P59
The place of 'place' in wellbeing scholarship

Convenors:
Juan Pablo Sarmiento Barletti (Durham University)
Emilia Ferraro (University of St. Andrews)
Discussant:
David Napier
Location:
Appleton Tower, Lecture Theatre 2
Start time:
21 June, 2014 at 9:00
Session slots:
3

Short abstract:

This panel will critically engage conventional and contrasting approaches and understandings of wellbeing through the concept of place as an empirical and ontological category.

Long abstract:

This panel presents a forum for the critical engagement with conventional and contrasting approaches and understandings of wellbeing. Our panel aims to: 1) contribute to the emerging scholarship that calls for more complex and culturally nuanced considerations of "the everyday business of living in the world" (Whatmore 1999:30); 2) takes indigenous complex understandings of the world and how to live in it seriously; 3) responds to recent calls for "place-based" understandings of wellbeing; and 4) shows the methodological contributions of rigorous ethnography to wellbeing scholarship.
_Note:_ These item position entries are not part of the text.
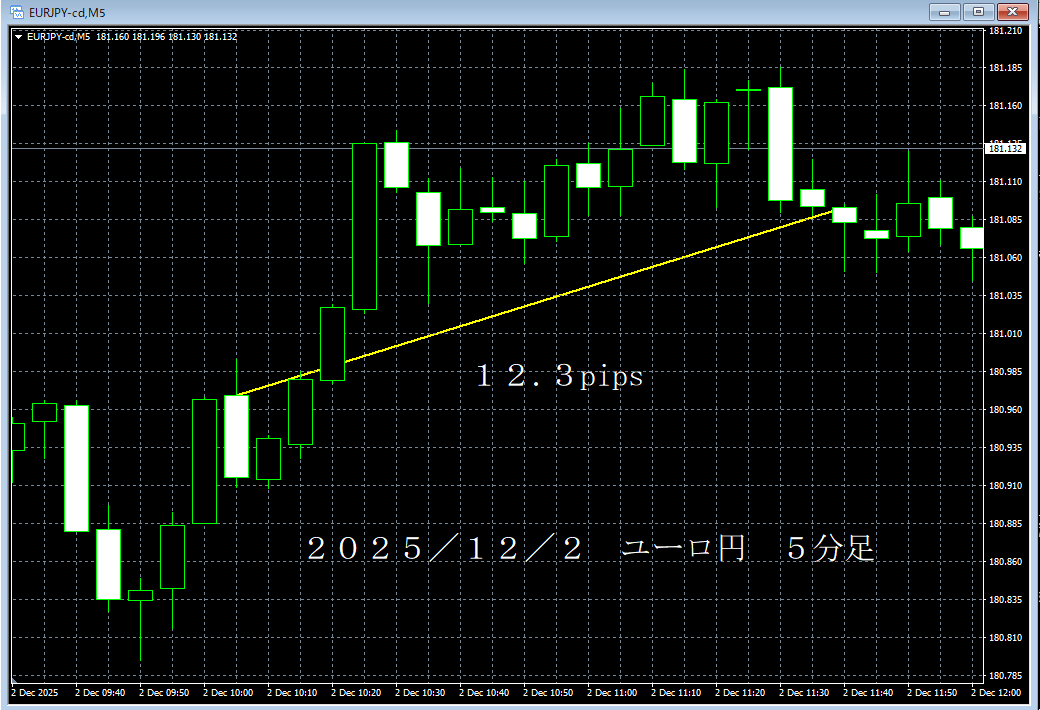This screenshot has height=710, width=1040.
Task: Expand the EURJPY-cd,M5 quick chart dropdown arrow
Action: [x=20, y=34]
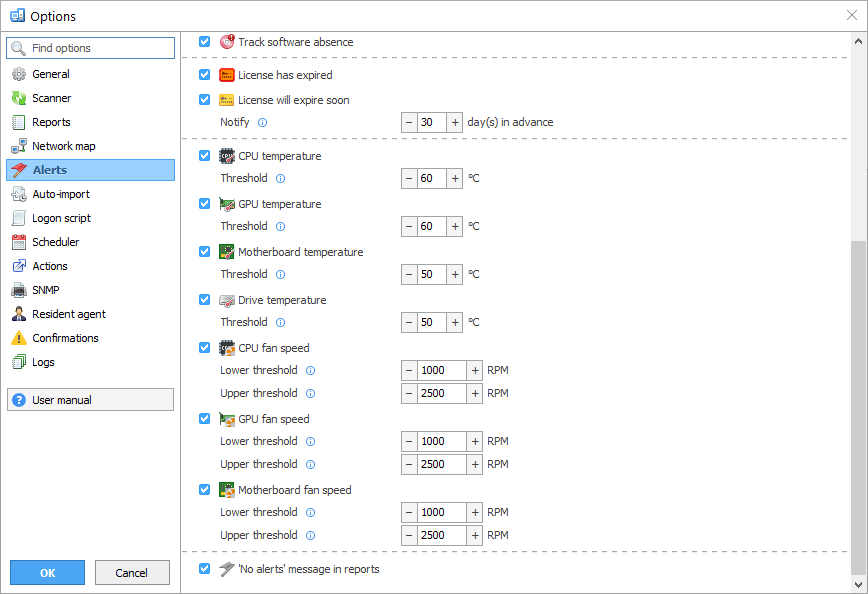Click the Resident agent icon
This screenshot has height=594, width=868.
(18, 314)
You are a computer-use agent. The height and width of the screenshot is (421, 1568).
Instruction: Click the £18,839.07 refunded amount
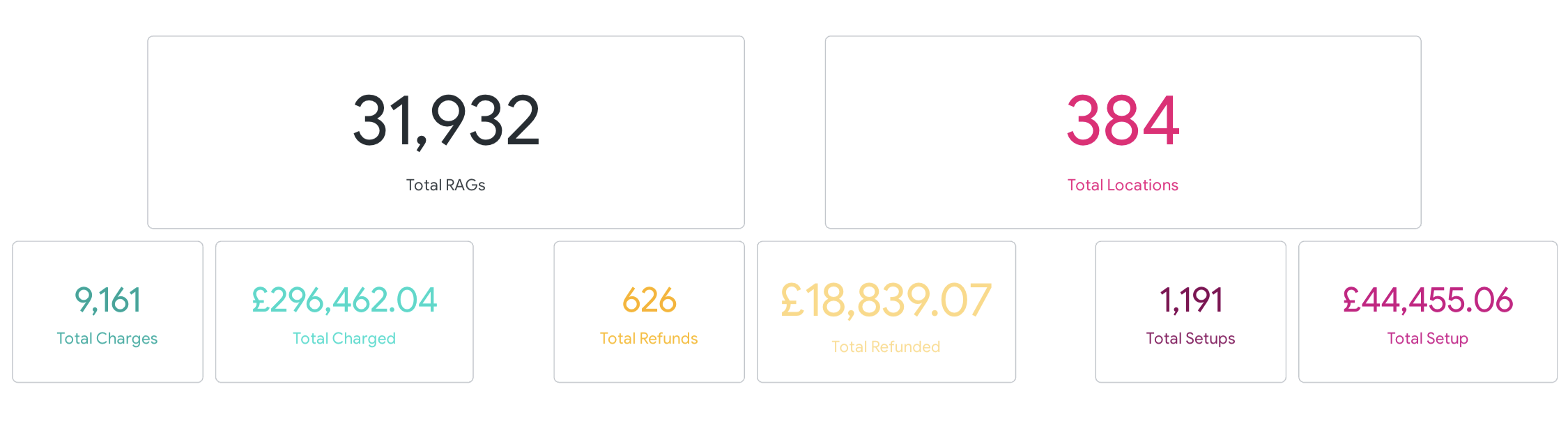886,300
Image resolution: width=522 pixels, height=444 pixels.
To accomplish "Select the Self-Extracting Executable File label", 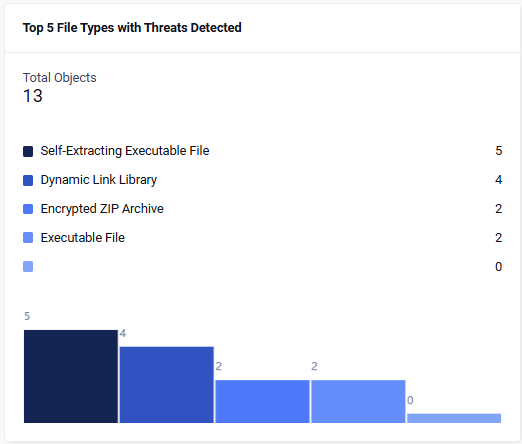I will [x=125, y=151].
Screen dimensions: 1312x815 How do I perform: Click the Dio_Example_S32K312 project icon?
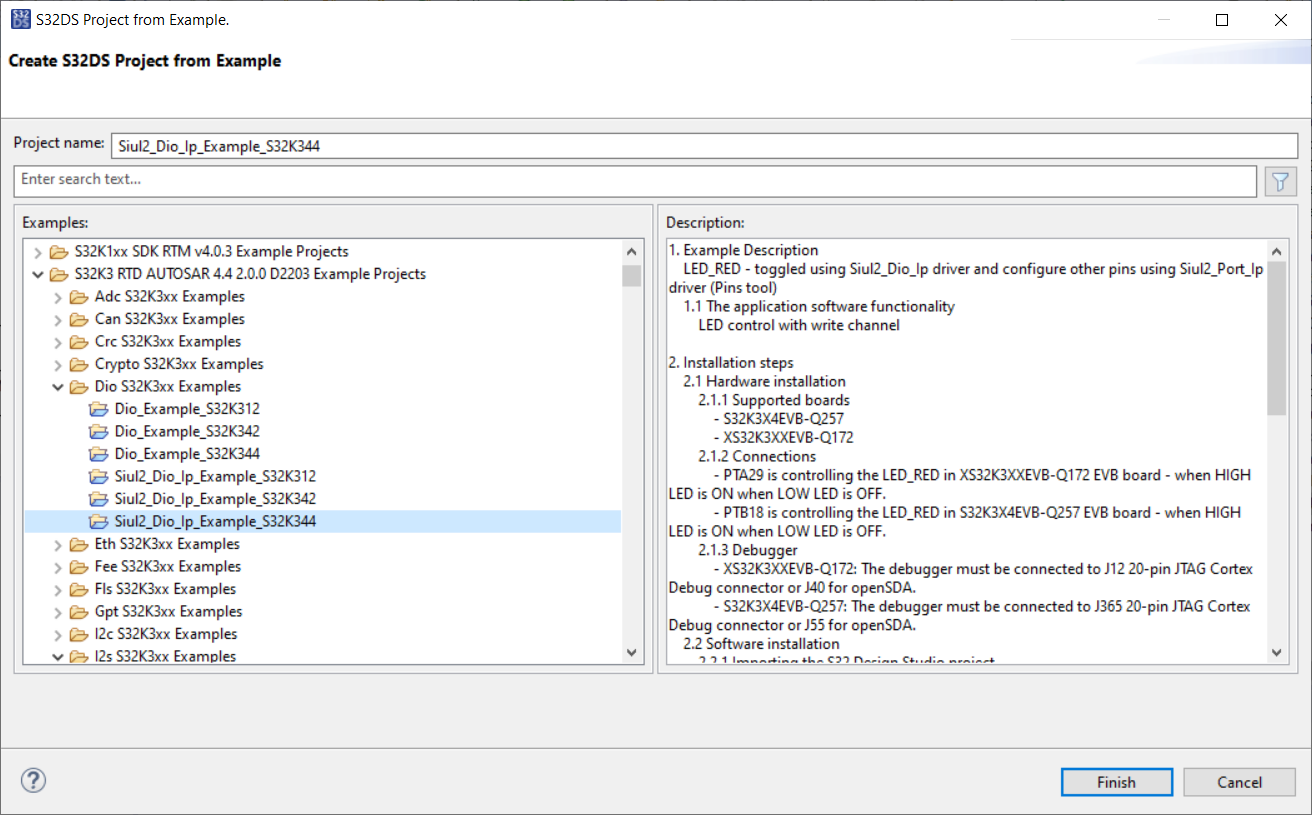pyautogui.click(x=98, y=409)
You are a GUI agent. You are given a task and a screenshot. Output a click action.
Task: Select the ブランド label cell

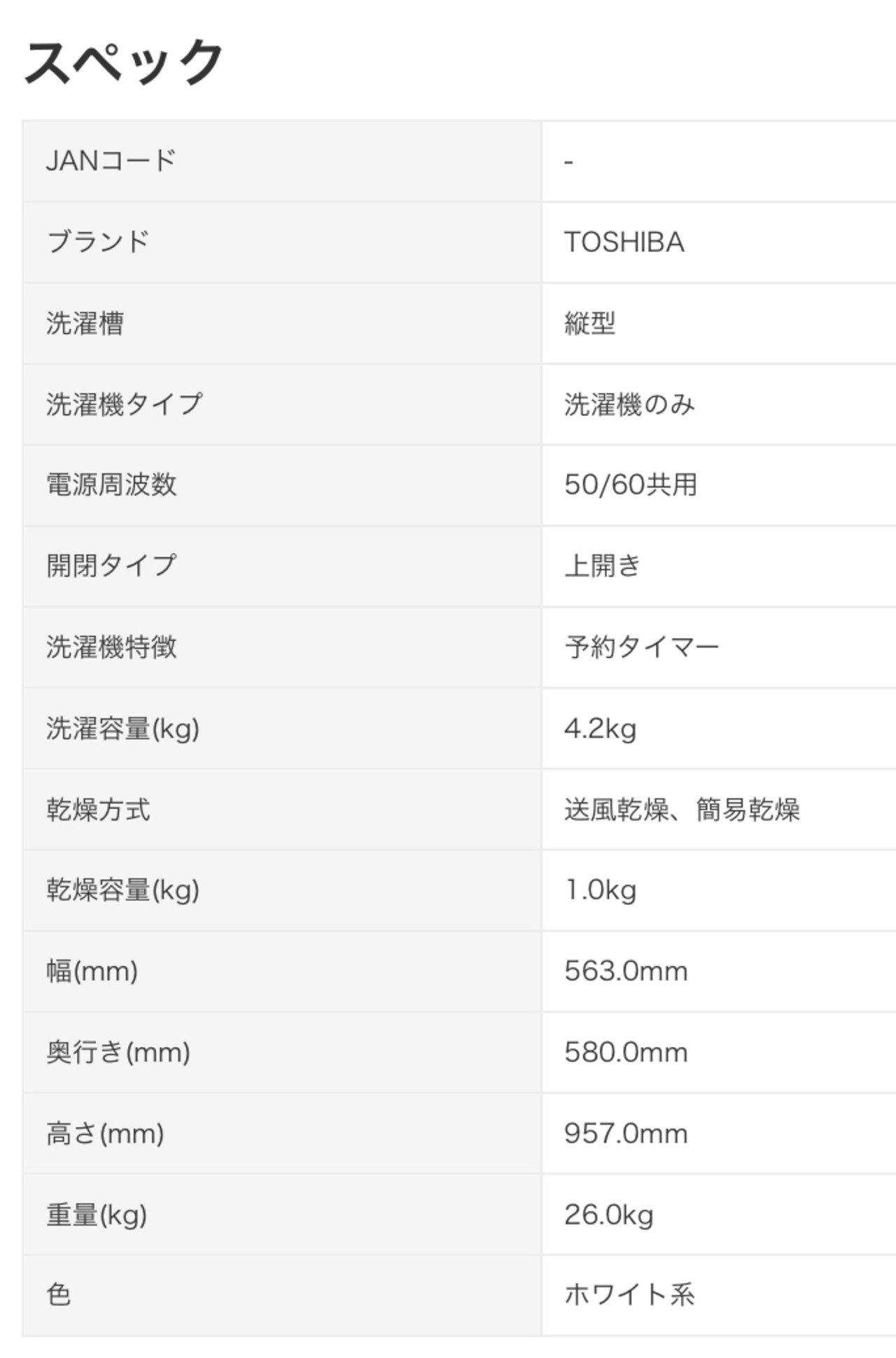tap(98, 242)
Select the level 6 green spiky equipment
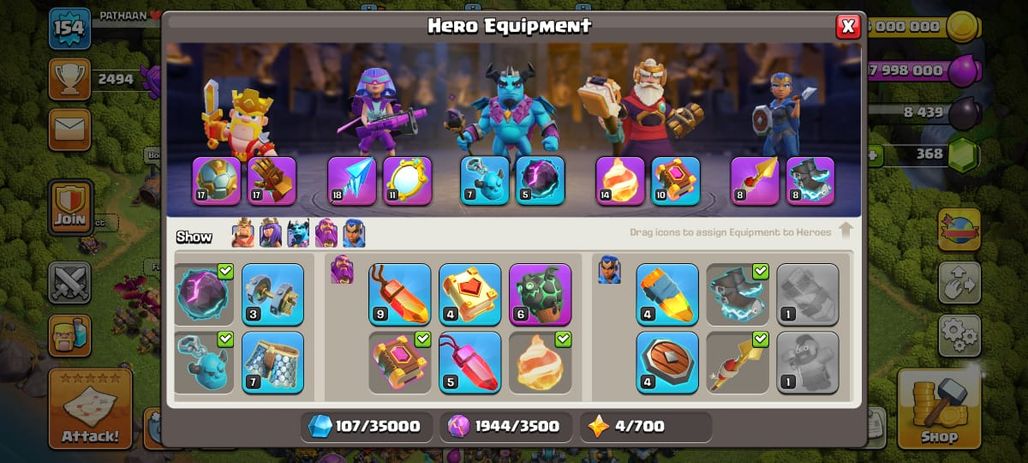 coord(540,294)
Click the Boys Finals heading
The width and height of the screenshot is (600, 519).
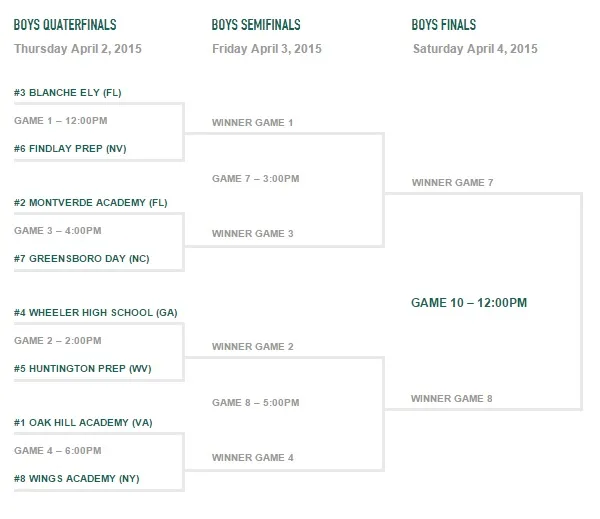coord(444,25)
Are discussions of wellbeing not also ontological discussions of what it means to be human? If so, do different understandings of "wellbeings" beget different modes of humanities? The interdisciplinary nature of wellbeing scholarship focuses mainly on affluent societies of the North, hence mainstream ideas of wellbeing are framed within grand Western narratives of what it means to be human. What does a consideration of "place" bring to current understandings of wellbeing? In what ways do "alternative" understandings of wellbeing based on different modes of humanity challenge conventional ideas debated in mainstream scholarship and policy debates? Can such understandings of wellbeing represent possible viable alternatives to mainstream universalising concepts of wellbeing? We invite ethnographic and non-ethnographic papers that reflect critically on the importance that "place" as an empirical and ontological category plays in considerations of wellbeing cross-culturally.